### Data rows
• • •

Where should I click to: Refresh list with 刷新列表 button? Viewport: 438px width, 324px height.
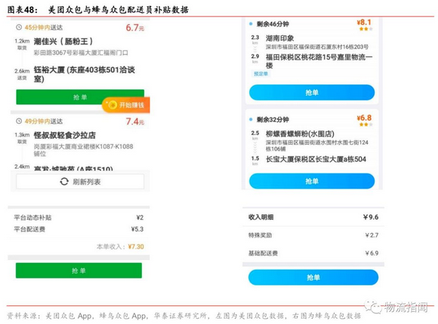pos(80,182)
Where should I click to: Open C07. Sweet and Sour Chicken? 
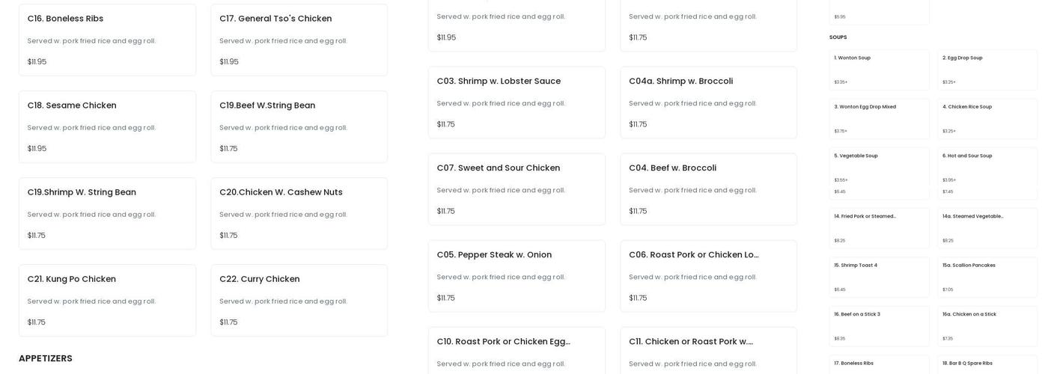(x=517, y=189)
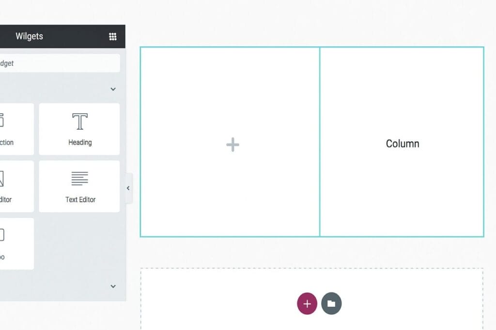This screenshot has width=496, height=330.
Task: Select the cut-off bottom-left widget card
Action: (15, 243)

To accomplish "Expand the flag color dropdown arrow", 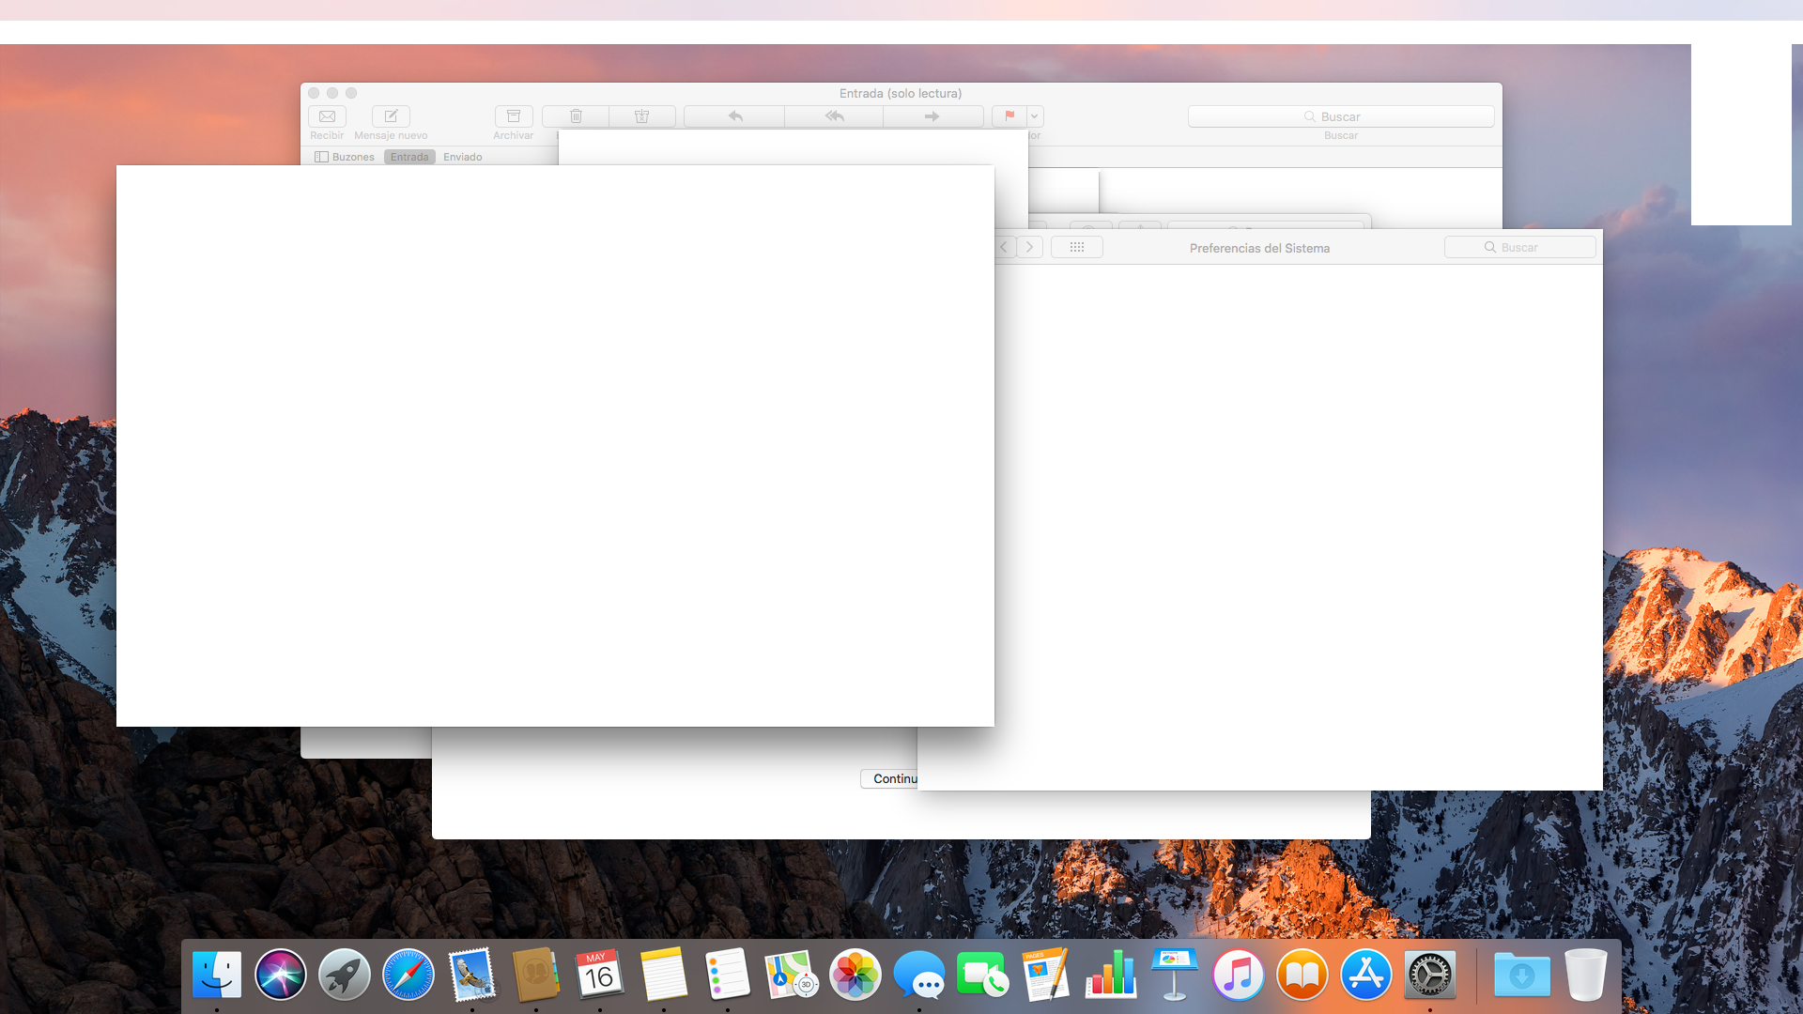I will click(1035, 116).
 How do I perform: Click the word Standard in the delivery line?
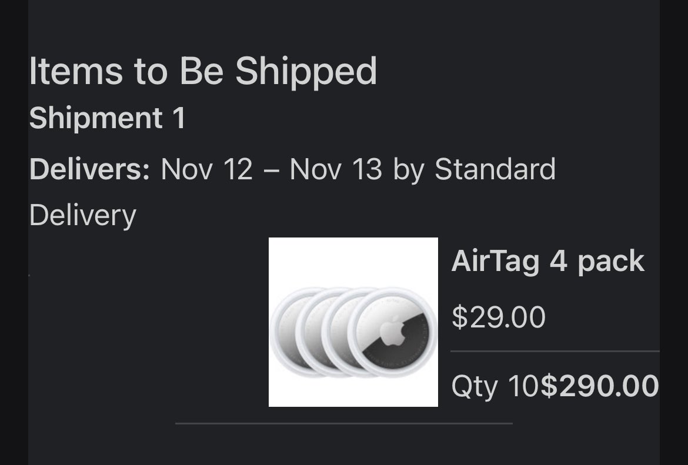pyautogui.click(x=495, y=170)
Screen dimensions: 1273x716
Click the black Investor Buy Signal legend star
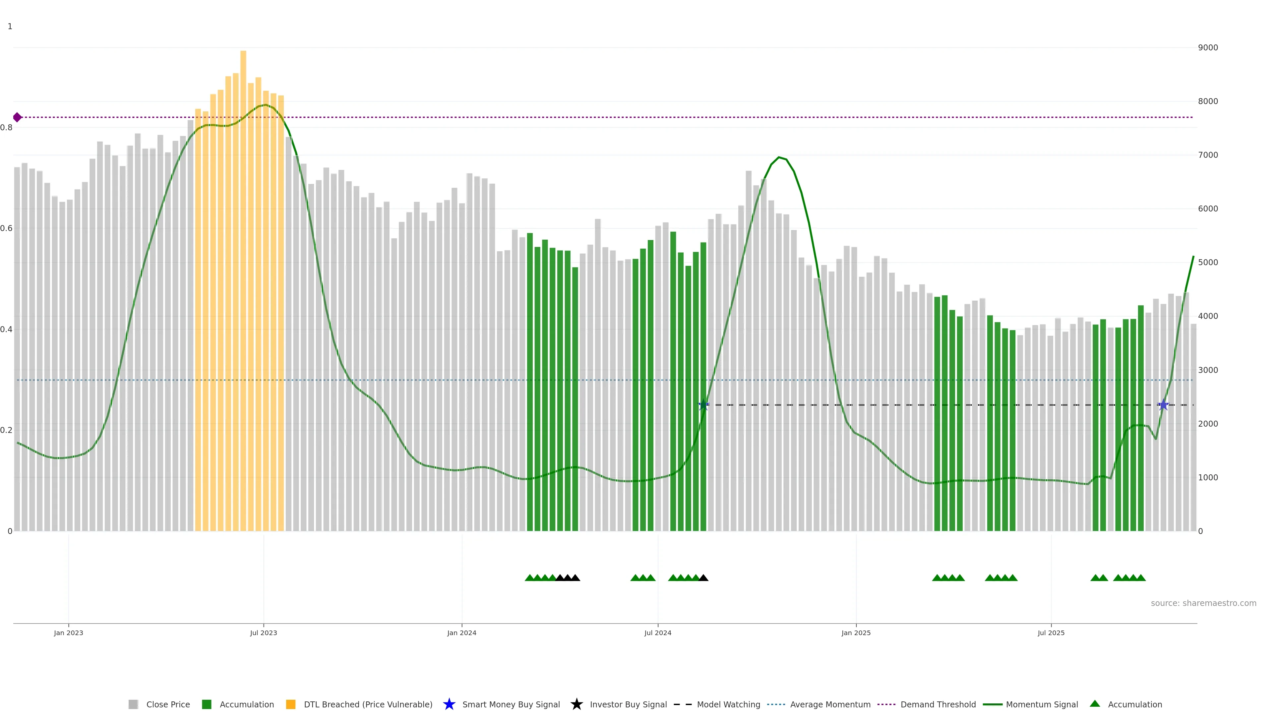pos(576,704)
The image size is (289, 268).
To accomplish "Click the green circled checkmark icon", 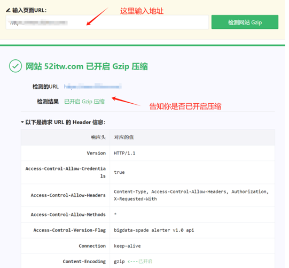I will tap(15, 66).
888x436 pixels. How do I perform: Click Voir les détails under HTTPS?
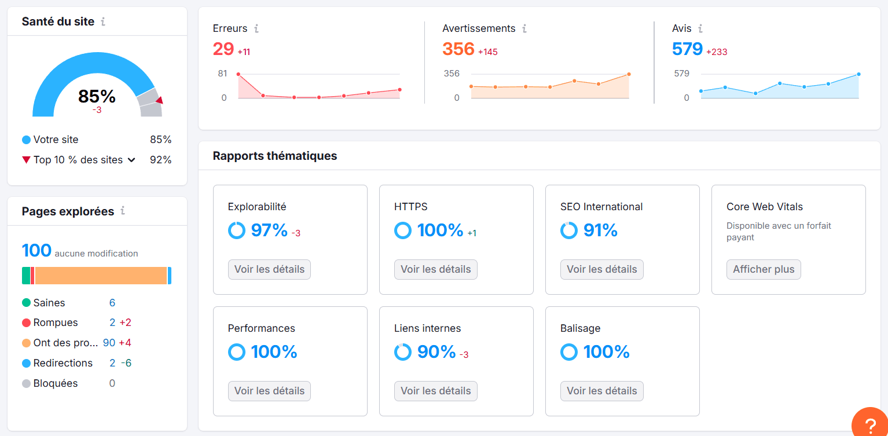(x=435, y=269)
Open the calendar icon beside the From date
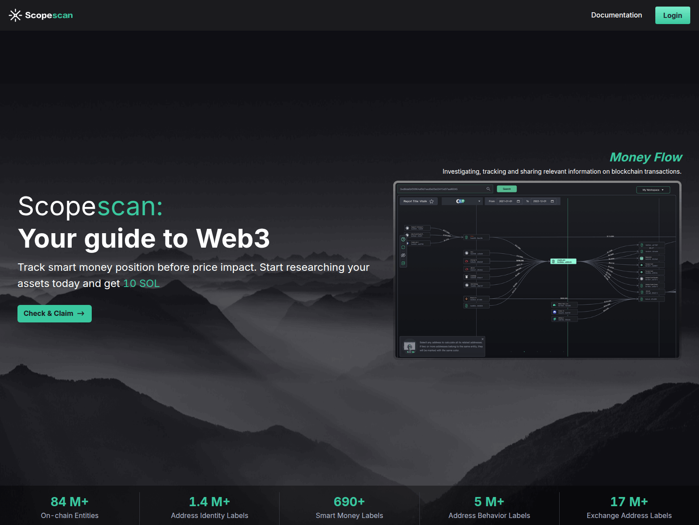The height and width of the screenshot is (525, 699). point(519,201)

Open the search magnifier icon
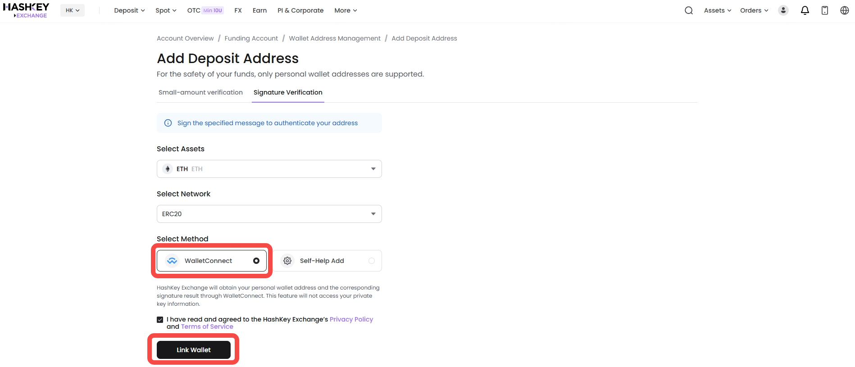pyautogui.click(x=689, y=10)
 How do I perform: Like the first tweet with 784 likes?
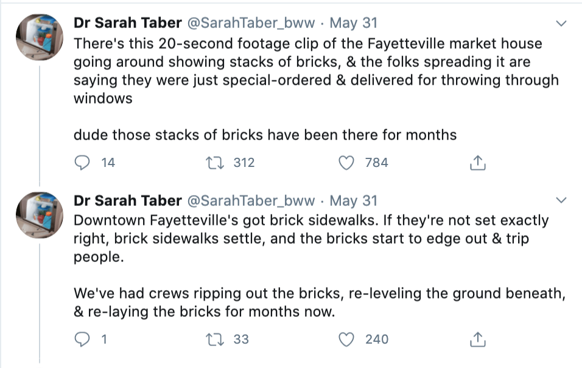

• • •

Reproduce, without any alteration, the rows from the line containing "Open the search magnifier icon" through the end of the rows, including both ends, and omit the pictures from your answer.

### Final answer
Open the search magnifier icon
pyautogui.click(x=689, y=10)
 How do I perform: Like the first tweet with 784 likes?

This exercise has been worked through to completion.